Já o poeta carioca Italo Diblasi criou sua personagem fictícia Simão Sinésio em um dos melhores textos que li nesta bagunça toda, encerrando-o assim:
“E aqui nos encontramos, ao estágio do mito-brasil descrito por Simão em que as massas se dividem. Há quem consulte os relógios e os bancos; há quem consulte a bolsa de valores ou o próprio estômago. Há os que olham para a televisão, para o horizonte e para o céus. Há os que olham para o mar à espera do rei. Enquanto isso, Lula, cognominado ‘A Jararaca do rabo partido’, declara guerra e reúne as tropas. O baralho de ouros se agita e também estende as garras. Não faltam acusações e há farsas. Os acusadores bradam a aletheia, a verdade. A imprensa defende o seu naipe, e instiga: Bandido ou Herói? E também isso Simão Sinésio, o Bardo, o que perambulou pregando, já havia respondido: em matéria de Brasil, Os dois!” [Italo Diblasi, “Um Cordel Perdido ou O Mito-Brasil“, Modo de Usar & Co., 9-3.16]

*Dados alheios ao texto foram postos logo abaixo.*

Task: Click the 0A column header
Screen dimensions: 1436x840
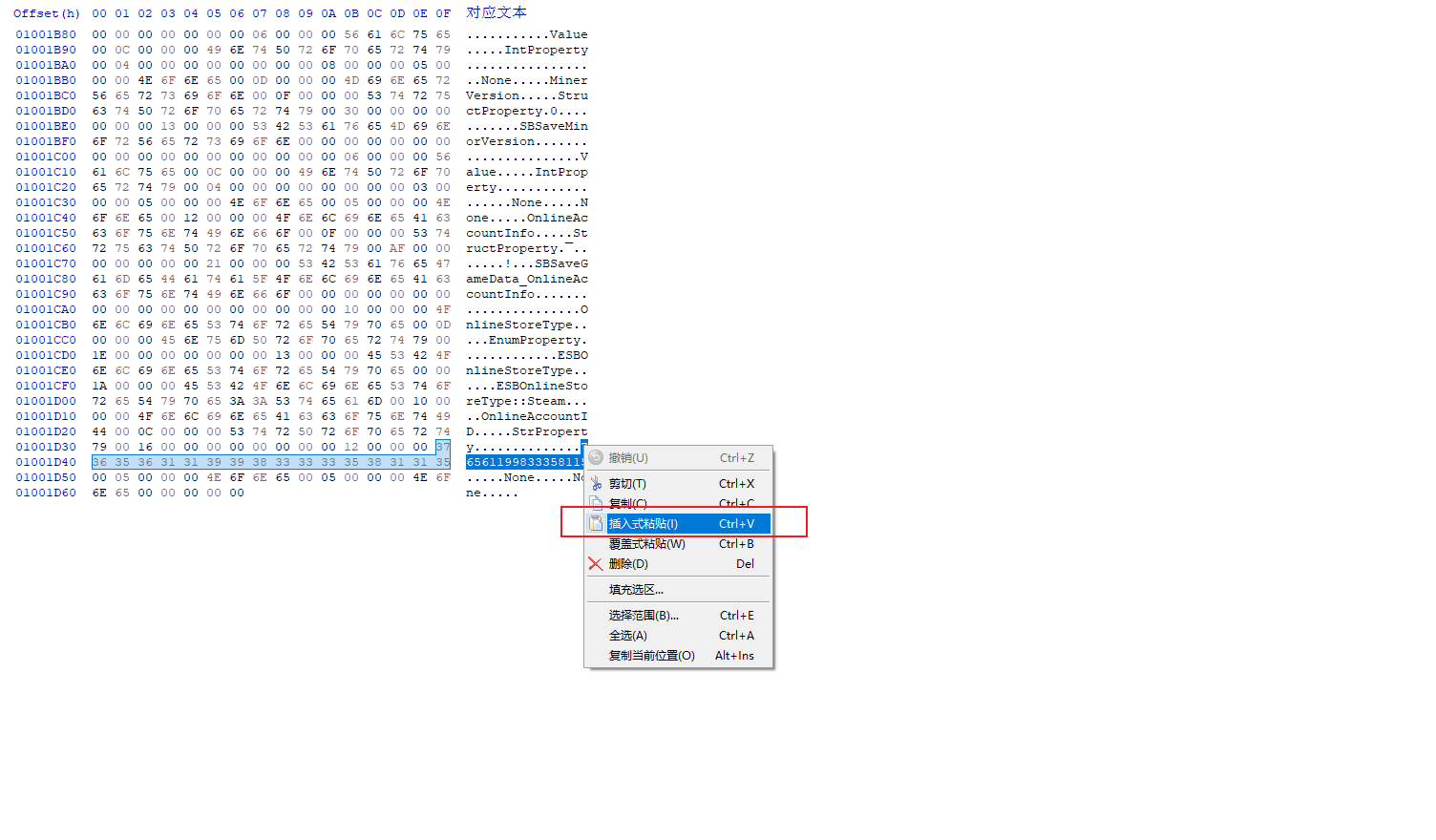Action: [x=328, y=13]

Ao trazer Qorpo-Santo à baila, busquei textos seus, mas acabei descobrindo outro poeta no processo, o modernista gaúcho Tyrteu Rocha Vianna (1898-1963), autor de um único livro, Saco de viagem (1928), no qual encontrei os versos:
Trapo nem verde nem amarelo nem mais nada
Meu Pai respondente
Sentado me dizia
É o regime econômico vaca magra
Das tetudas economias invisíveis
Do dinheiro municipal calotíssimo
Desde Gregório de Matos, o primeiro grande poeta brasileiro lusófono, é a sátira que nos redime, talvez um pouquinho. E como permanecem atuais os textos de Gregório de Matos, de Sapateiro Silva, de Qorpo-Santo, de Luiz Gama, de Oswald de Andrade, de Tyrteu Rocha Vianna.
Mas chegou um momento quarta à noite, em meio ao circo televisionado pelo Jornal Nacional, em que precisei parar tudo e ouvir Pixinguinha. Para me lembrar de que o país poderia ser muito mais do que um mero circo de quinta categoria em chamas. Depois, li um poema de Manuel Bandeira. Olhei algumas pinturas de Tarsila do Amaral. Este país poderia ser tanto mais do que um picadeiro de palhaços furiosos. Eu só queria que o Brasil fosse como Pixinguinha, como Manuel Bandeira. Não é pedir demais. Eles já vieram e apontaram o caminho. Não estou pedindo Bach e Shakespeare. Só Pixinguinha e Bandeira.
É. Se alguém me perguntasse o que eu esperava do Brasil, o que eu gostaria que ele se tornasse, responderia simplesmente: que o Brasil se torne aquilo que acredita que já é. Que o Brasil se torne aquilo que me disseram que era, quando criança. Que conto de fadas lindo era aquele! Que fábula! Como é bonito o Brasil imaginário! Então, voltando ao texto de Italo Diblasi, digo: em matéria de Brasil, aquele outro!